Copy every line below where the string "Focus" is found.

Information: Begin

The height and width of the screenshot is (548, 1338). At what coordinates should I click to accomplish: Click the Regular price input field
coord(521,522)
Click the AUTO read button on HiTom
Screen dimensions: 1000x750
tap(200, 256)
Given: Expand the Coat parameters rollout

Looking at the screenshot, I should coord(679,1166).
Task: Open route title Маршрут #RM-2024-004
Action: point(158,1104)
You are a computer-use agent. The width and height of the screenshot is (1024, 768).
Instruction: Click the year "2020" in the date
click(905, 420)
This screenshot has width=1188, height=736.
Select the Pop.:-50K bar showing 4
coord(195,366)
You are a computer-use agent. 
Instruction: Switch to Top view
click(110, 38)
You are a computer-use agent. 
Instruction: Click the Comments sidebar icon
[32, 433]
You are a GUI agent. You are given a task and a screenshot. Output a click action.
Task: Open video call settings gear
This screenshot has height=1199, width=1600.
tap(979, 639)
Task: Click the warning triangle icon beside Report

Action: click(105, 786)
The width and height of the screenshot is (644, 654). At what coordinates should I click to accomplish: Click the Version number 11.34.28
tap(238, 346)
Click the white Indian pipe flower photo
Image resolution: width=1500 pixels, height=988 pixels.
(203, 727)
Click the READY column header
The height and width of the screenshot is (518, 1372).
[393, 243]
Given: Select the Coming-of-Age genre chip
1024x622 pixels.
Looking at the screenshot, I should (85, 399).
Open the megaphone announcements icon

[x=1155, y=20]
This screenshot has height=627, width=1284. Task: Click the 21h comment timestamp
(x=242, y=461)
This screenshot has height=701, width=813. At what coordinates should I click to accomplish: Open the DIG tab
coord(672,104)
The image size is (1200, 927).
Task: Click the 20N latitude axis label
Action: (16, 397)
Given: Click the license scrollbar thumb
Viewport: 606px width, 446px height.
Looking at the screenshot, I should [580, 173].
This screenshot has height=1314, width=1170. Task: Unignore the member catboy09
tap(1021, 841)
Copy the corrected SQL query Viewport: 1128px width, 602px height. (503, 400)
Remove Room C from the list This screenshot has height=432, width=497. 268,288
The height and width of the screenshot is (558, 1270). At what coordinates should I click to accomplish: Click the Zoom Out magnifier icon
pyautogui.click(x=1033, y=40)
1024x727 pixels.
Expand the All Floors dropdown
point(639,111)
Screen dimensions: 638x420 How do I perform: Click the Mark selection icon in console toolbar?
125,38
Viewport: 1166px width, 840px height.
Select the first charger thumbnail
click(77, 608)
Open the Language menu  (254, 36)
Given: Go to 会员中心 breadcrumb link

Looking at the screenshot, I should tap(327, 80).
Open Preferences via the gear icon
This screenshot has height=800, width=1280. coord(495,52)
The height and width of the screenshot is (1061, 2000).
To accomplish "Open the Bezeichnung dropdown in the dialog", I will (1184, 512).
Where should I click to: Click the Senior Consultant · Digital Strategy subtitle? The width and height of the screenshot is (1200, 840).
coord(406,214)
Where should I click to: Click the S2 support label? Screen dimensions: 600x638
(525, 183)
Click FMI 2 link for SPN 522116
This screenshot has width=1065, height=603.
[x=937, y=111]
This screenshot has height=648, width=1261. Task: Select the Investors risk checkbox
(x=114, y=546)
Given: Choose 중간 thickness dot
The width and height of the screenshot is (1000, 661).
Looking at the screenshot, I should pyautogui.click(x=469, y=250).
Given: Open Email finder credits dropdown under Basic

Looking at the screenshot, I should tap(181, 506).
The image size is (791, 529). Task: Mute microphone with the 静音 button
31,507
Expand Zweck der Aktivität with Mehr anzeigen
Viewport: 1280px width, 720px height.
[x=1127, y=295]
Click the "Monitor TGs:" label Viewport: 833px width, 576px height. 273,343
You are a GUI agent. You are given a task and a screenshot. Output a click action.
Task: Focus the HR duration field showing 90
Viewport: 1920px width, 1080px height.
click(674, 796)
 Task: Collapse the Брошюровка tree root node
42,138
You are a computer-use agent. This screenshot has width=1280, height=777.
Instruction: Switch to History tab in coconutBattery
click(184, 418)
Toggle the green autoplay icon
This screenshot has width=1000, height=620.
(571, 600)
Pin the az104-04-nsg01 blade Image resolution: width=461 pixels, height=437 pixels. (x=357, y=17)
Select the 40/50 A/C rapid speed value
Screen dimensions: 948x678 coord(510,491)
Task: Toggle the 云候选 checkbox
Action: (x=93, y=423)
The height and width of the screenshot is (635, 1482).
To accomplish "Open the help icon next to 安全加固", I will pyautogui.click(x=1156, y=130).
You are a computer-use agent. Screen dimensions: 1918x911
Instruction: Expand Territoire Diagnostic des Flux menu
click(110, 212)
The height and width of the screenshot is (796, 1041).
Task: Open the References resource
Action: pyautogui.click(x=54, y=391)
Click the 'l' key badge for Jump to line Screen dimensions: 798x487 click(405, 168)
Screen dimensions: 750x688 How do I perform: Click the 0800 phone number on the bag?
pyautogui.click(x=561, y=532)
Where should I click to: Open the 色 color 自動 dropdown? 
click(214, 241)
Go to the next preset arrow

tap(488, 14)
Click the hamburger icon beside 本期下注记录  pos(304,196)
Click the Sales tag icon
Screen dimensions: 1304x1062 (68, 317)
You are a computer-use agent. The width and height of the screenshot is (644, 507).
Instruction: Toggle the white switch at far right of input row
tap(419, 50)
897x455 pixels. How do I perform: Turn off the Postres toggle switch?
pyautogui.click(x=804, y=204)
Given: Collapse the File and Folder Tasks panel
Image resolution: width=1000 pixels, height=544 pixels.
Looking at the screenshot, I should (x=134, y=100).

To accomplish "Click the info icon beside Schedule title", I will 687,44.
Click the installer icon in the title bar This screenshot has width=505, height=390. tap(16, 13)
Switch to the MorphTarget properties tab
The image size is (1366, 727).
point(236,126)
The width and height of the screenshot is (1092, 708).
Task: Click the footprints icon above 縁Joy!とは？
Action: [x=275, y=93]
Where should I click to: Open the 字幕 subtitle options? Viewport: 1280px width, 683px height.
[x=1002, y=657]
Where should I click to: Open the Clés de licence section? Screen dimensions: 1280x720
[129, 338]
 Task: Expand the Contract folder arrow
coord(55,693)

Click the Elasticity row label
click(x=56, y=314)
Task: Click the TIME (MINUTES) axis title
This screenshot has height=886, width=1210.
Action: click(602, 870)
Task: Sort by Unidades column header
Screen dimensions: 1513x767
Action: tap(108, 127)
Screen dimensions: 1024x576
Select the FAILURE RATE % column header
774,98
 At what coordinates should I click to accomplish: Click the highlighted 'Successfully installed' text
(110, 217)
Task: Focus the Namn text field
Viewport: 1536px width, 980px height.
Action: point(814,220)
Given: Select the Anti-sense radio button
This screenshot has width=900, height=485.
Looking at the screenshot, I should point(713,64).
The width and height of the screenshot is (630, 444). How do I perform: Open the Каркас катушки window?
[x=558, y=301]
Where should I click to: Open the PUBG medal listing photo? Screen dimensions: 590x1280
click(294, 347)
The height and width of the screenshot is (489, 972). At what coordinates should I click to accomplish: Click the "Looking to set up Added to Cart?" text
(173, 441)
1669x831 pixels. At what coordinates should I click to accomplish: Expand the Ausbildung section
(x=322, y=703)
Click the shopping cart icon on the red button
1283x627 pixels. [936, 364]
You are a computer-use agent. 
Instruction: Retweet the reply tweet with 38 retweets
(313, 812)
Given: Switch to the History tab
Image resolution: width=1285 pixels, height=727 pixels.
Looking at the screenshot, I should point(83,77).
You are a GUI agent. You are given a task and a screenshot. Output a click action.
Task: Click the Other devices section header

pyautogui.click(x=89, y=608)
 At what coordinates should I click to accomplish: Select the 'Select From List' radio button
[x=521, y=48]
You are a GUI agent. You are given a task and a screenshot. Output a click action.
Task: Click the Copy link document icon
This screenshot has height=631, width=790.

Information: End

_Answer to the exercise_.
Task: Focus the HR duration field showing 90
Task: Focus the Namn text field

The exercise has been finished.